Uma parte da nossa esquerda anda entretida com o que se passa lá fora, em vez de procurar fazer valer cá os seus pontos de vista. É compreensível: o Bloco de Esquerda definha nas sondagens e o PS não descola dos valores que Seguro já apresentava e que justificaram o assalto de Costa. A vitória do partido grego da esquerda radical foi o pretexto. De repente, nas palavras de Louçã, um governo estrangeiro representa os portugueses. Depois de décadas de uma esquerda dominada por Moscovo, Atenas parece ser o novo Éden da nossa esquerda. É pena que não haja mais nada a dizer aos portugueses do que “Somos todos gregos”.
É que valeria a pena que o Partido Socialista ajudasse a debater o que correu mal de 2005 a 2011 e porque é que deixou o país falido. O que é que aprendeu com isso e porque é que não vai repetir o descalabro. Aparentemente não há esse interesse porque tudo se resolve se arranjarmos mais um financiamento ao governo grego – ao fim de cinco anos em que pouco ou nada se reformou por aqueles lados. E se o PS acha que tudo se resolve com mais dinheiro, ou mais tempo, ou menos juros ou qualquer coisa que dependa de outros países pagarem as não-reformas gregas ou o programa eleitoral socialista português, então estamos condenados a repetir a bancarrota em breve. E isso seria lamentável porque conseguimos, finalmente, e após muitos esforços para pagar as dívidas do PS recuperar economicamente: o desemprego desce há mais de 20 meses (e o emprego aumenta!), a economia cresce e a situação do país melhora.
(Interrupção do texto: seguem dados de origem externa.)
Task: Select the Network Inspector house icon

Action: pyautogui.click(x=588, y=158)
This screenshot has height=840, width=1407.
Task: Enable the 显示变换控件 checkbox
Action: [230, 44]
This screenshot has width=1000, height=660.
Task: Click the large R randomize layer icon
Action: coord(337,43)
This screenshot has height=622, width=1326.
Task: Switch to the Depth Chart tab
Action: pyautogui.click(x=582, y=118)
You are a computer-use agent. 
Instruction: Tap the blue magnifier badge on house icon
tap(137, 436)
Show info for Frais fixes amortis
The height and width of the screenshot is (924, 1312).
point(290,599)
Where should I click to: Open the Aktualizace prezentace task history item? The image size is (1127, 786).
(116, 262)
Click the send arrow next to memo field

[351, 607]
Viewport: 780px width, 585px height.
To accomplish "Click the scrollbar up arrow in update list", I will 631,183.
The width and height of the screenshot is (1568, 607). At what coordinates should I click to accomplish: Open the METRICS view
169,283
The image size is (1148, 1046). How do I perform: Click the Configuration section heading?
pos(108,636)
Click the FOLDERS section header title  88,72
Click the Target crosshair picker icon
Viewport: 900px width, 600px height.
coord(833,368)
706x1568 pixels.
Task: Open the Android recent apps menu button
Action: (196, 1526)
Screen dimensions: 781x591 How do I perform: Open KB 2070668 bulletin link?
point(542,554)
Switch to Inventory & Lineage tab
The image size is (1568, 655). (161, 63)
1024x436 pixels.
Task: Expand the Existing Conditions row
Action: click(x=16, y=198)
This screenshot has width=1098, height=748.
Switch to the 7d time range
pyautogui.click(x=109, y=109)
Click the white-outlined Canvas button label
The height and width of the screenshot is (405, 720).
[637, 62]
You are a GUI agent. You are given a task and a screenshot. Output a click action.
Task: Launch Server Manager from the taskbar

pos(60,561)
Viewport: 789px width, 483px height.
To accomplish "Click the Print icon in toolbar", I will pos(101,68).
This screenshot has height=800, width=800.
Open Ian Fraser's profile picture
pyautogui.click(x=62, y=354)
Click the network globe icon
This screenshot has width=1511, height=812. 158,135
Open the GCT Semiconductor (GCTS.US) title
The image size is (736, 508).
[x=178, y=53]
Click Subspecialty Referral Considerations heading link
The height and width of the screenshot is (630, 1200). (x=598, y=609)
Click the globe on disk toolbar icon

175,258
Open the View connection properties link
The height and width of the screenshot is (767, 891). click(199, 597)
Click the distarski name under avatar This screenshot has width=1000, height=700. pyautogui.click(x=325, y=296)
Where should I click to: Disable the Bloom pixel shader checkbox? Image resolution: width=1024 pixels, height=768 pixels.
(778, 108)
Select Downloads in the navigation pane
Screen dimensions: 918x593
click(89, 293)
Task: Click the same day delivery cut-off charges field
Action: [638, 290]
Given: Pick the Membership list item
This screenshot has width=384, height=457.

Ainda estes dias foram públicos os dados do Instituto Nacional de Estatística que mostram o país em 2014 a crescer – quando o PS tinha garantido que iria regredir. Mais que isso, dizer agora que Portugal tem de pagar do seu orçamento fundos para que os gregos anulem privatizações, subam desenfreadamente o seu salário mínimo e deixem para trás as reformas acordadas com a Europa é querer fazer de conta que a Europa pode continuar a funcionar sem que os seus Estados-membros ponham as contas públicas em dia e as suas economias equilibradas. Quem acha que os Estados podem continuar a endividar-se sem olhar à sustentabilidade dessa dívida foi derrotado pela história. Também por isso os próximos tempos serão interessantes. Ou o Syriza desiste do seu caminho e assume que não cumpre o que prometeu, ou leva tudo às últimas consequências, a Grécia sai do Euro e entra numa espiral de desastre económico. Em qualquer caso aguardo com expectativa a reação de quem se lhe colou.